To be sure, Daniel Schorr, NPR Senior News Analyst, noted in 2008 that America was moving into a “post-racial era” that was defined and “embodied” by Barack Obama. He went on to argue that we are in an “era where civil rights veterans of the past century are consigned to history and Americans begin to make race-free judgments on who should lead them.” Schorr connects post-racialism to the ascendancy of Obama, a multi-ethnic brown African-descended man, and not, say, his then opponent, John McCain. The fact that Obama is cast as the catalyst of this post-racial era illuminates what post-racialists understand as that which is in need of e(race)sure, namely, blackness. It is unsurprising, then, why post-racialism is a concept that has been taken up to talk about one’s transcendence from blackness into a state of being where his/her blackness is “blurred” or ceases to be altogether.
But imagine, if you will, a societal advancement of the notion of “post-white.” If you tried, to no avail, to imagine — like I did — an America that sought to intentionally and aggressively move beyond whiteness, don’t be alarmed because it is a feat that is nearly impossible.
“Whiteness” is an enduring social force that produces a racialized system of access/excess. Those with access have phenotype, structure advantages, and racial legacies to thank. But it is also, as Judy Helfand suggests, that which “is shaped and maintained by the full array of social institutions — legal, economic, political, educational, religious, and cultural.” In other words, whiteness is methodically sustained through ideology and praxis. It is not easy to disappear and, I am pretty certain, that there are many White post-racialists who would rather not live in a post-white moment because the legal, economic, political, educational, religious, and cultural benefits assigned to their whiteness would be no more.

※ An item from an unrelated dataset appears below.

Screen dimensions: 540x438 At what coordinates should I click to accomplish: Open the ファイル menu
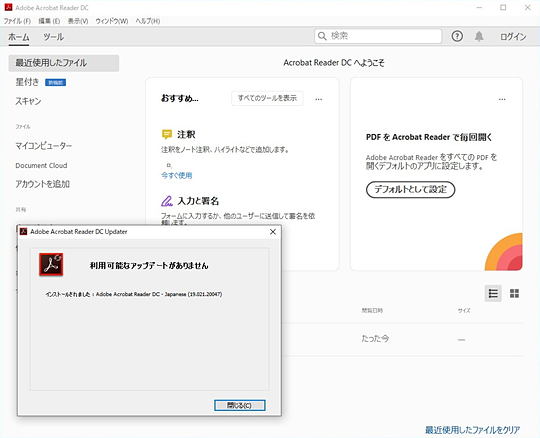point(17,21)
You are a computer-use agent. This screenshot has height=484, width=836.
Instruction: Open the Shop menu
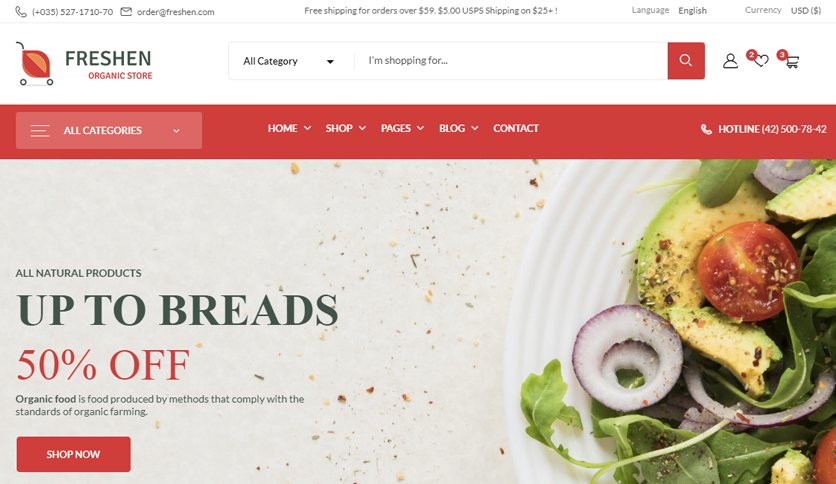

The notion of post-whiteness, or the leaving behind of whiteness as we’ve come to know it, might very well provoke fear and anxiety among some. For example, the Eagle Forum, which is an interest group started by the conservative anti-feminist Phyllis Shafley, released a legislative alert in response to the New York Times story, “Whites Account for Under Half of Births in U.S.” The “alert” cautioned, “NY Times liberals seek to destroy the American family of the 1950s, as symbolized by Ozzie and Harriet. The TV characters were happy, self-sufficient, autonomous, law-abiding, honorable, patriotic, hard-working, and otherwise embodied qualities that made America great.” The only descriptor that remains loudly unpronounced on the Eagle Forum’s list of positive characteristics is the racial identity of both Ozzie and Harriet.
Despite the racial anxieties of our present moment, it is time for Americans to investigate what it might mean for us to consider post-whiteness as an idea and material possibility during this so-called post-racial era. I would sign on as a proponent. We could even ask Tim Wise to lead the way as we begin interrogating the ideas (and advantages) of whiteness as they manifest in these United States and around the world. I long for the day when the Mitt Romneys of the world will argue for a move in the direction of a post-racial, or, rather, a post-white moment: a moment when White racism is really called out and destabilized; a moment when the vestiges of skin privilege are diminished; when real-time material conditions like wealth accumulation, criminalization, and poverty aren’t disproportionately shaded by race. Oh, what a day that would be.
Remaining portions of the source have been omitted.